On February 23rd, 1999, I completed a several months on-site consulting gig, packed up my desk and moved along, back to the consulting firm I worked for at the time. During the last week I was there, I composed an email summarizing the challenges I had run into. Some had been addressed, others continued. Several recent encounters online and with clients old, new and prospective brought the essay to mind again. Here it is:

  1. Design First, Code Second. There’s an old joke of the salesman poking his head into the computer room and announcing “I sold the client on the system! You guys start coding, and I’ll go find out what they want.” Too true.
    • design the data schema. Review the schema for the levels of normalization. Review again as objects, forms and walkthroughs talk about touching the data. Make the schema available to everyone, but maintain control of changes.
    • design the objects. Input, output, process and sequence of events can be defined to meet the needs of the system.

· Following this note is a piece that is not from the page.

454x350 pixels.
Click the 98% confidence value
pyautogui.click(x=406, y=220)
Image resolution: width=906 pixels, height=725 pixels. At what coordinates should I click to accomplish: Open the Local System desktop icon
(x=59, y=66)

    • design the forms. Review them with the client, preferably with the operators. Seeing a prototype user interface uncovers awkwardnesses, identifies additional elements that need to be added, and invests the client with ownership of the design. Walk through the system, as in use cases. These walkthroughs determine the workflow and the data flow and often uncover inconsistencies in the interface and data design.
    • document the system. The documentation should be a user manual that describes normal and exceptional use of the forms. The client needs to sign off on this as what they want the system to do. This document should be (a) programmer documentation on what the form is to do, (b) testing documentation on what to test, (c) user documentation on how to use the forms.
    • give ownership of the components to individuals. Review and walkthrough the design with all participants to ensure each understands the responsibilities and behaviors of their components.
    • coding before the design is complete is dangerous. Programmers get attached to their creations, and resist attempts to change it by making ludicrous kludges and awkward extensions. Initial coding should be for prototype, throw-away use, and to determine feasibility of new techniques and technologies. Encourage everyone to “code it and throw it away” because they will.
  2. Test, test, test. The criteria for a form being complete is that it passes a series of tests that describe the paths that occur in data entry. An untested form is not done. Programmers cannot test their own forms. Unit test and integrated testing need to be managed by a tester.
  3. Standardize. Determine the ‘right’ way to select, multi-select, add, edit, delete and implement them consistently throughout the user interface. Standardize on a framework, a naming convention, a calling convention, an error handling method. Document these standards and ensure that all members of the team have read these and agreed to follow them. Make them available to the team during the process, and use them as a guide to perform code reviews, walkthroughs and audits.
  4. Get out of the way and let the coders code. Give them the tools they need, the interruption-free time, the speed to do their jobs. Powerful computers, access to training materials, free soda, whatever it takes.
    • train the programmers on the system they’ll use – framework, standards, etc.
    • source code control helps in disaster recovery.
    • code reviews keep programmers on their best behavior
    • code walkthroughs ensure quality
    • cross-training improves programmer knowledge, allows transitions of programmers, and improves code.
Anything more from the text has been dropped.